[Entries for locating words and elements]
::::::::
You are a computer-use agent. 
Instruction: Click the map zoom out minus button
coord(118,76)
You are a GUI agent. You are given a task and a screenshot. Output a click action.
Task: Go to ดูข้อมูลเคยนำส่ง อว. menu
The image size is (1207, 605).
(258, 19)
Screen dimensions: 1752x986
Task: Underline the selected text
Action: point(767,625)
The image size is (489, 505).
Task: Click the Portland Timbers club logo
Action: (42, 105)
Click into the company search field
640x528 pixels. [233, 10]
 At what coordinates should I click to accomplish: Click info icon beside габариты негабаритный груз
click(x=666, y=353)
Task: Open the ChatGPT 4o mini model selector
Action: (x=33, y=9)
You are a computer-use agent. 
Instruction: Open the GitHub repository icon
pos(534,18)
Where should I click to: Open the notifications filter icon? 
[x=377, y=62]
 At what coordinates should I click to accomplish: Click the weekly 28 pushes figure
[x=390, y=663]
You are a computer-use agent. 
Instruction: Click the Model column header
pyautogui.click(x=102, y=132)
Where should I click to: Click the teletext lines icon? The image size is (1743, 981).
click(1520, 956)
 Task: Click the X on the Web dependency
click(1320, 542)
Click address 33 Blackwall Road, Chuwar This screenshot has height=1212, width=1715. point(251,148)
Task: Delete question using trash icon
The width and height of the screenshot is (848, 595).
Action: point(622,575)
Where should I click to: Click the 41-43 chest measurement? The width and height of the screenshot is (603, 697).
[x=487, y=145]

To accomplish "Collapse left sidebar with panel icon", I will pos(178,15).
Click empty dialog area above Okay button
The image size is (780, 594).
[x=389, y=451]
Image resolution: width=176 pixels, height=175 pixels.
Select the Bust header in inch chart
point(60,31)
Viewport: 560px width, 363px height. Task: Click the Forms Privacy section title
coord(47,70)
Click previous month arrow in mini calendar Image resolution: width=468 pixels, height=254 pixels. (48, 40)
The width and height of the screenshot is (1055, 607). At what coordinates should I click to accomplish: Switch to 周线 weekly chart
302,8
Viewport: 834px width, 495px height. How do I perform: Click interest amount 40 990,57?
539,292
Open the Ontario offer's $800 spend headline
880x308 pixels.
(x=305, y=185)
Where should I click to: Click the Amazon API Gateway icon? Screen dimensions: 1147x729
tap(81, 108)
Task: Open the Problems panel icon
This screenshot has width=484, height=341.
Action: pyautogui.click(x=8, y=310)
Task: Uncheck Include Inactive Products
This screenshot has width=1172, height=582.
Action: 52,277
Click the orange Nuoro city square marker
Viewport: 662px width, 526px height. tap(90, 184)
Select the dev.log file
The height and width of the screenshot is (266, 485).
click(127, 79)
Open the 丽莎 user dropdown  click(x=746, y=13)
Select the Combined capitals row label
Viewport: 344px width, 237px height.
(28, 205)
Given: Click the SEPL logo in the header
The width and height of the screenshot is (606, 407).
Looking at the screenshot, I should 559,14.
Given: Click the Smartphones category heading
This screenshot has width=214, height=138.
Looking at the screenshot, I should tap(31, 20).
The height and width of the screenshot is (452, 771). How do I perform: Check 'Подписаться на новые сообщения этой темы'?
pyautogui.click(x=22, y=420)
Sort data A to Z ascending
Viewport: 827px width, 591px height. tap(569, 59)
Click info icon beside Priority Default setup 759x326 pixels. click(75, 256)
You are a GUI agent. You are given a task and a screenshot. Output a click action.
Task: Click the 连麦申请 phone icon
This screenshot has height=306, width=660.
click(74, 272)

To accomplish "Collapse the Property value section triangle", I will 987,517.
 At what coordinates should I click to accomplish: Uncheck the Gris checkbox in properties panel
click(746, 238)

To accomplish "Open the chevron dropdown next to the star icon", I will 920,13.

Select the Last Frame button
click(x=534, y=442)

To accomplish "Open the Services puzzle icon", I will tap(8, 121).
::::::::
[PROMPT]
Identify each line above that contains the string "section", and copy those lines.

[TASK SOLUTION]
Viewport: 560px width, 363px height. Task: Click the Forms Privacy section title
To accomplish "Collapse the Property value section triangle", I will 987,517.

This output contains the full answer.